Natural clays are gaining importance among low-cost adsorbents because their easy and abundant availability and high adsorption capabilities for cations and polar molecules. The presence of net negative charges on clay favours the adsorption of basic dyes (Jiuhui, 2008). There are a large number of clays which are widely used to remove dyes from wastewater, such as kaolinite (Hamdi-Karaoglu et al., 2009), montmorillonite (Almedia et al., 2009), bentonite (Eren and Afsin, 2009), clinoptiolite (Yener et al., 2006), speiolite (Alkan et al., 2004), palygorskite, (Al-Futaisi et al., 2007) and zeolite (Rytwo et al., 2002). Few studies have reported the use of clays calcined at high temperatures as adsorbents for metals or colourant dyes, and the limited examples used calcination temperatures limited to 700 °C (Gil et al., 2013; McKay et al., 1985). Comparison of the contaminant removal abilities of natural and thermally activated smectite clays demonstrates that their activation processes used did not significantly increase their adsorption capacity (Vimonses et al., 2009). The brick building materials were obtained from the calcination of a mixture of clay minerals, sand and other materials at temperatures above 900 °C (Bowler, 1999) any waste generated is reused in the production line of bricks (Demir and Mehmet, 2003), as aggregates in concrete production (Debieb and Kenai, 2008), or in road construction (Guo et al., 2012).

Few studies have reported using brick waste products to remove metals and colourant dyes from polluted solutions (Hamdaoui, 2006; Djeribi and Hamdaoui, 2008; Cheng et al., 2011; El-Shahat and Shehata, 2013). According to our knowledge, the treatment of brick waste by base solution was not performed, while, acidic treatment was proposed by Dehou et al., 2012 to remove metal cations. In this study, we explore the use of a local brick waste as a removal agent for colourant dyes, such as basic blue 41, from artificially polluted water, and we propose its treatment with sulphuric acid or sodium hydroxide solutions at room temperature to modulate its chemical properties, and therefore optimise the removal of basic blue 41. The brick waste and its acid- or base-treated counterparts were characterised before being used in the removal process. Batch experiments were conducted to study the effects of the initial concentration, dose volume, particle size of the crushed brick waste, contact time and pH on the dye elimination. Kinetic studies indicated that more than 95% of the dye was removed in 2 h. Brick waste has a removal capacity of 50 mg g−1, which can be achieved at a low adsorbent dose and volume, and exceeded this value for the base treated brick waste.

2

2 Experimental

2.1

2.1 Materials

The brick waste (WB) was obtained from Al-Maimani Red Bricks, which is a local brick manufacturer in Al-Madinah Al-Munawwarah, Saudi Arabia. The samples were crushed using a hammer and ground with a householder grinder before being screened with mechanical sieves to obtain six different particle sizes: 2 ± 1 mm, 1 ± 0.5 mm, 0.5 ± 0.225 mm, 0.225 ± 0.125 mm, 0.125 ± 0.062 mm, and 0.065 ± 0.0044 mm. The above fractions were used without any further treatment. The chemical treatment and the study of the different material parameters on the removal of BB-41 were performed using WB 0.225 ± 0.125 mm in diameter, unless otherwise noted.

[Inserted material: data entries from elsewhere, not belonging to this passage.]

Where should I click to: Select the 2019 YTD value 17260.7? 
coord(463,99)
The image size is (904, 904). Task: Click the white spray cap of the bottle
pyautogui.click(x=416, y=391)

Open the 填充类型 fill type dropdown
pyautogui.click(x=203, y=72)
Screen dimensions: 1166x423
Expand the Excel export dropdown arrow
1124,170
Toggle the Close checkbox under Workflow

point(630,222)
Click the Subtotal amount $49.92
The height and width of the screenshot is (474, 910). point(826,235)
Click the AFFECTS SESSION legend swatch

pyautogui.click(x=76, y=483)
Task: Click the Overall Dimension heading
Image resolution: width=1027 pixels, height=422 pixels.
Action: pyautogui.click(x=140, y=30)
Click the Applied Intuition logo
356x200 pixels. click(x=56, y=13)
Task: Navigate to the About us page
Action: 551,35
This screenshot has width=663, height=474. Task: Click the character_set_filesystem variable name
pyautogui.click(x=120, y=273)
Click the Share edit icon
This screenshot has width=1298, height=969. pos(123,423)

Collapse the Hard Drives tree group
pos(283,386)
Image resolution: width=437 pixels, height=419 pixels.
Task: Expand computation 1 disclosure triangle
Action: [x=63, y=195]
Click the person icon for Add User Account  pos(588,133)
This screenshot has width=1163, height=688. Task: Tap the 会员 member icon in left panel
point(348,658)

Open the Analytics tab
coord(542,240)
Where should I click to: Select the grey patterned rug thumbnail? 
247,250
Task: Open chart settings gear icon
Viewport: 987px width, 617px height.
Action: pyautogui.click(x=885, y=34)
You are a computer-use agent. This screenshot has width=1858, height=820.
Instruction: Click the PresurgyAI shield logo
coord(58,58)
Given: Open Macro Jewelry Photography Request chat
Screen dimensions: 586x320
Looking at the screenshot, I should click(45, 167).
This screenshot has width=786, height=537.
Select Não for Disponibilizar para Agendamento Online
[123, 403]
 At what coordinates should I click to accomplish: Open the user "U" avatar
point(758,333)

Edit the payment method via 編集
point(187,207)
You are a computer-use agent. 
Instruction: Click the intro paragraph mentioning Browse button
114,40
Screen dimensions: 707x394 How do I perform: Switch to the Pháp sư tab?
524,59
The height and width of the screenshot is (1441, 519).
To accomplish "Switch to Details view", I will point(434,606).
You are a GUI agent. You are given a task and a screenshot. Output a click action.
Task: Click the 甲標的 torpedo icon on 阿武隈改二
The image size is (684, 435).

In some cases, brick waste with 0.220 mm ± 0.125 mm particles was treated with an inorganic acid ((H2SO4) or alkali (NaOH) solution. The modification was performed as follows: five grams of brick waste were mixed with 50 mL of sulphuric acid (at different concentrations 2 M, 4 M and 6 M) or 50 mL of NaOH (4 M) solution at room temperature overnight. The choice of the NaOH solution of 4 M was based on our preliminary adsorption experiments. The solid was collected by filtration, washed with distilled water several times, and dried at room temperature. The samples were designated as follows: A2-BW, A4-WB and A6-WB correspond to WB treated with 2M, 4M, and 6M acid solutions, respectively. B4-WB corresponds to WB treated with a 4M basic solution.

2.2

2.2 Batch mode adsorption studies

Basic blue 41 (BB-41) of analytical grade was purchased from Sigma–Aldrich, and used without further purification. It has the molecular formula C20H26N4O6S2 (mol. weight. 482.57 g/mol) with a colour index Number 11105. The structure of the basic blue 41 is shown in Fig. 1.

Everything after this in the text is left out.